Let me try to straighten this out. The definition of a biochemical pregnancy is a pregnancy that stops growing before it is large enough to be seen on ultrasound. It’s a very early miscarriage. The causes are the same as for any miscarriage. By far, the most common reason is that the embryo is genetically abnormal, that is it doesn’t have the right number of chromosomes. And although it has the tools to grow for a while, as the embryo grows and needs to become more complex, the tools run out and the embryo can grow no more. There are other causes of miscarriage and that will be topic of a later blog.
The word “biochemical pregnancy” is a terrible term. It’s very cold and scientific and inhumane. I try not to use it, I just say it’s a very early loss. I thing the fertility community should throw out the word. I’m going to ask them if they will.

No More Happy Birthdays

I wanted to be a doctor from a young age. I was one of the few kids who thought it was neat to get a shot. I was inspired by my physicians, and I think MASH is still the best show on television.
When I started medical school I was sure that I would be a family physician. Yes I enjoyed medicine, but I found that paying attention of the personal aspects of care to be very rewarding. Asking patients about their family, jobs and family was very appealing to me.
So I went on to became a fertility specialist, but attention to the personal details was still important to me. I like asking patients the details about their lives outside the fertility world. And that’s how I became frustrated with “Happy Birthday”.

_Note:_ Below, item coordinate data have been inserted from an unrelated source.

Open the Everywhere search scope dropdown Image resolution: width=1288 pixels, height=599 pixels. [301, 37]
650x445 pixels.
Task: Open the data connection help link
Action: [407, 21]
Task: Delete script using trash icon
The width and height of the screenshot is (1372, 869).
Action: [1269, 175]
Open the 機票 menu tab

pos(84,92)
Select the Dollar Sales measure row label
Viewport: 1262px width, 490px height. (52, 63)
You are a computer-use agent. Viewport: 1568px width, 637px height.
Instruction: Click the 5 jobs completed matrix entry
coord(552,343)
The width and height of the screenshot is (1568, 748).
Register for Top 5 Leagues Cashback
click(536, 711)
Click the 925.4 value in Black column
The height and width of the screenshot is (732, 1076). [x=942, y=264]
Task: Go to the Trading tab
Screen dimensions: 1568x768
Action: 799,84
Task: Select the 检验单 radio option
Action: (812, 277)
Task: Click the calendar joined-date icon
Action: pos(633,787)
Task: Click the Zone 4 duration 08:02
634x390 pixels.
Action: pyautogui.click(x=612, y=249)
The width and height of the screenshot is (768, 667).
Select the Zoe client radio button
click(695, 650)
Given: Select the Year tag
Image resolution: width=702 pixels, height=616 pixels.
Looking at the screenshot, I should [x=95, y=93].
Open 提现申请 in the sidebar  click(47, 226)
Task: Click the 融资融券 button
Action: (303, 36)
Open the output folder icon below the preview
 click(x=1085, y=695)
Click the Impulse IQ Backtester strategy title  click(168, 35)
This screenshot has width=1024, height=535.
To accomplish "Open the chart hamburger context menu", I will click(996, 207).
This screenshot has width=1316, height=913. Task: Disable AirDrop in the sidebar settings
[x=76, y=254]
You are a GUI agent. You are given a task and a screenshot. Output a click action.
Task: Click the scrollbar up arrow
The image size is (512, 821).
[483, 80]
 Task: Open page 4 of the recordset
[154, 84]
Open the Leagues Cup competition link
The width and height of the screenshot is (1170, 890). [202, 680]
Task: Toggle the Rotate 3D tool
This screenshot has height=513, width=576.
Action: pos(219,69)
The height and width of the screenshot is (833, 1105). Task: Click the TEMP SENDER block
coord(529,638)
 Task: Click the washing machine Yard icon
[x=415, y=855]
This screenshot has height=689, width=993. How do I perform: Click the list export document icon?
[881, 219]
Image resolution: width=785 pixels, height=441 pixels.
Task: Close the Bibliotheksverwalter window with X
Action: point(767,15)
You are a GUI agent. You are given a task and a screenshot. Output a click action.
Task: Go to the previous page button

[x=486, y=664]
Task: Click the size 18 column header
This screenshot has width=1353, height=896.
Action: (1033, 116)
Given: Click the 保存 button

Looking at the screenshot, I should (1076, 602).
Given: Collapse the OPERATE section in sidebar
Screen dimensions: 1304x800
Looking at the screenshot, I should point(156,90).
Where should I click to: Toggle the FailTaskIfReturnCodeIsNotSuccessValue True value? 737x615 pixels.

Birthdays are difficult for women who are infertile. As they get older, the hands of their biological are chipping away at their chance to be a parent. When I first started practicing I would feel awkward about bringing up the subject.
And then I thought, what force has the right to take away one of our most basic pleasures? Who doesn’t remember the fun in having an entire day dedicated to you? Blowing out the candles was always thrilling. Heck, you even got presents for no reason at all, except for the fact that this was the anniversary of the day you graced the world with your presence.
So I say now have a very Happy Birthday. It’s your day, soak it up.